Any of about 14,000 species of small, simple, non-flowering green plants of the Bryophyta division (see bryophyte), class Musci, which typically grow in colonies, often forming dense carpets. Each moss plant consists of an erect stalk to which primitive "leaves" are attached. The plants are anchored by root-like rhizoids. Mosses are distributed worldwide and are usually found growing on soil, rocks, and tree trunks in woods and other damp habitats. They are often early colonizers of bare soil and play an important role in preventing soil erosion. Sphagnum debris is an important constituent of peat.

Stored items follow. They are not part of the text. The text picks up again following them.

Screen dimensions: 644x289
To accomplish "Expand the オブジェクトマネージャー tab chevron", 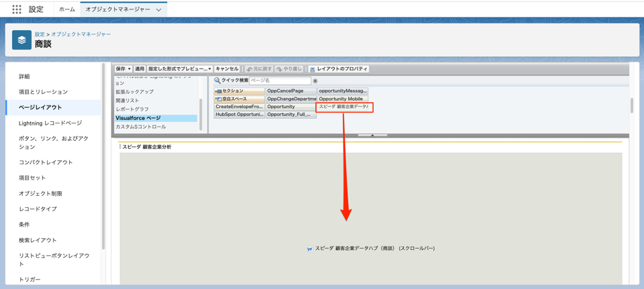I will tap(159, 10).
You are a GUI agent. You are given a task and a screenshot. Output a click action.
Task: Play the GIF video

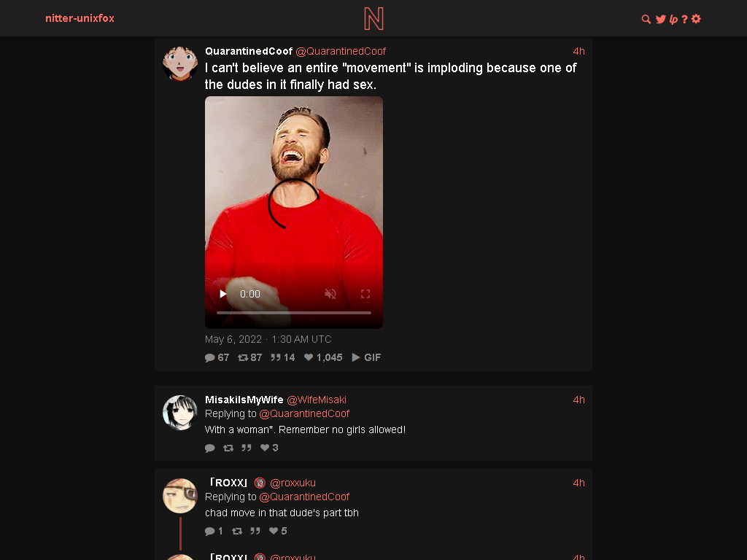click(222, 294)
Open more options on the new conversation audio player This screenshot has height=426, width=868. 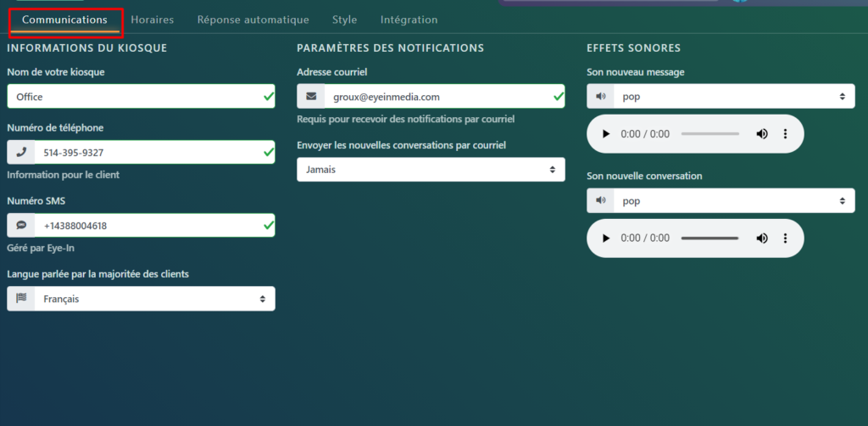click(785, 238)
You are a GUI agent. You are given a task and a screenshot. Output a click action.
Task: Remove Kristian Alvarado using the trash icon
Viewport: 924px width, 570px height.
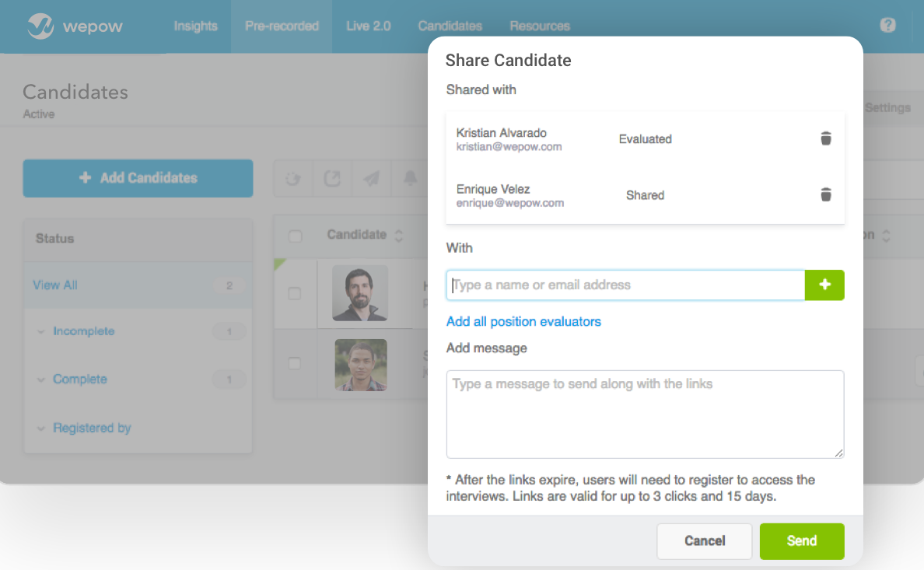(826, 138)
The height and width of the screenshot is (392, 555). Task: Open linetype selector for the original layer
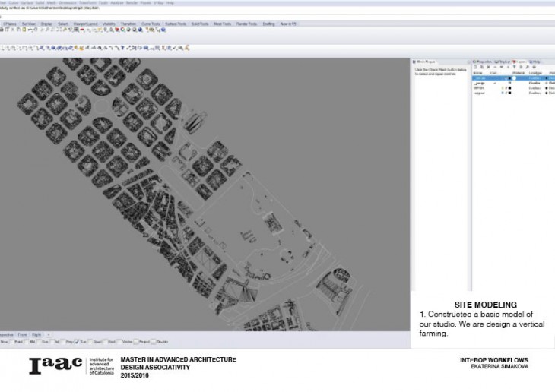point(534,93)
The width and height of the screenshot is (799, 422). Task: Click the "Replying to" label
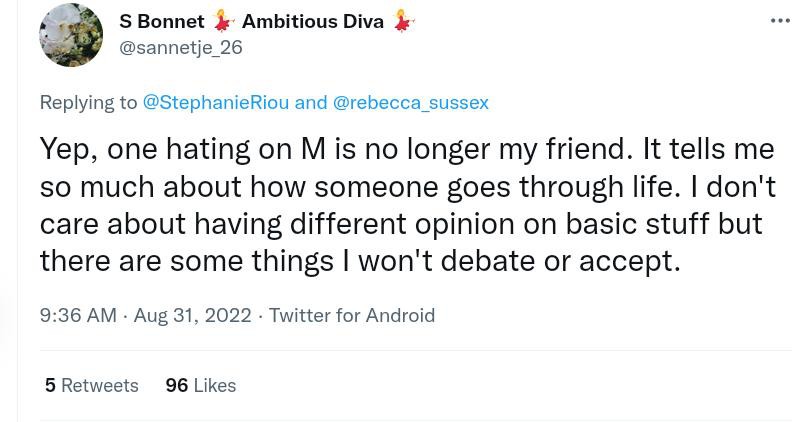[x=89, y=102]
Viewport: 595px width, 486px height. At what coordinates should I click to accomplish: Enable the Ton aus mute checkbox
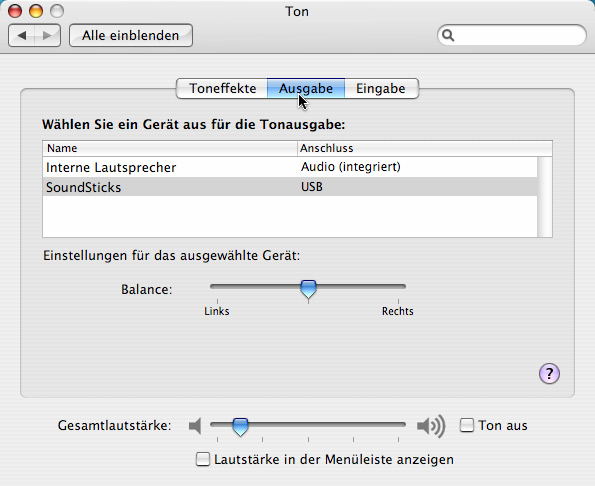click(x=467, y=425)
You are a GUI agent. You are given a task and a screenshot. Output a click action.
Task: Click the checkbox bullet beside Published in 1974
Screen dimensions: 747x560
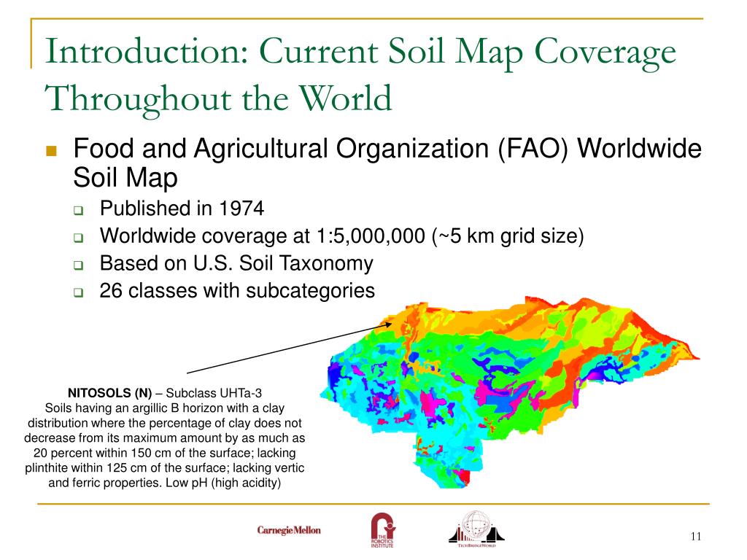pyautogui.click(x=79, y=210)
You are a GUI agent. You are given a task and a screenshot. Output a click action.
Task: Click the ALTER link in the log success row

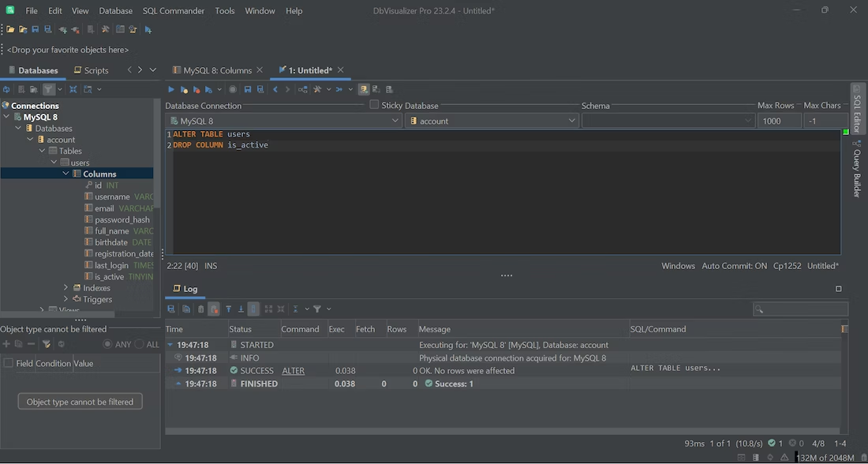click(x=292, y=370)
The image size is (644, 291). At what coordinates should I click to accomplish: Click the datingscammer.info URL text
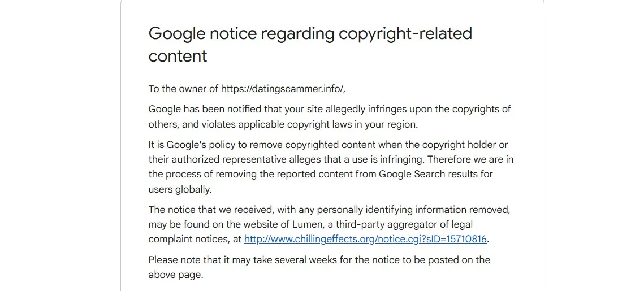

Mosses reproduce by means of spores produced in a capsule on the stalk. The spores germinate into branching filaments, from which buds arise that grow into moss plants.

Mosses vary in growth and color according to species (see diagram). Fontinalis anti pyretica (A) is an aquatic moss, whose boat-shaped leaves have a sharp keel (1); the capsules are oblong or cylindrical (2, 3) and there is a pointed cap (4). Polytrichum commune (B) is extremely common and has a capsule (5) that looks like a four-sided box. It bears a long, golden brown cap (6) which is released before the spores are dispersed. Atrichum undulatum (C) is common on heaths and in woods, and has a capsule (7) with a long, pointed cap. Schistostega pennata (D) has flattened, translucent leaves.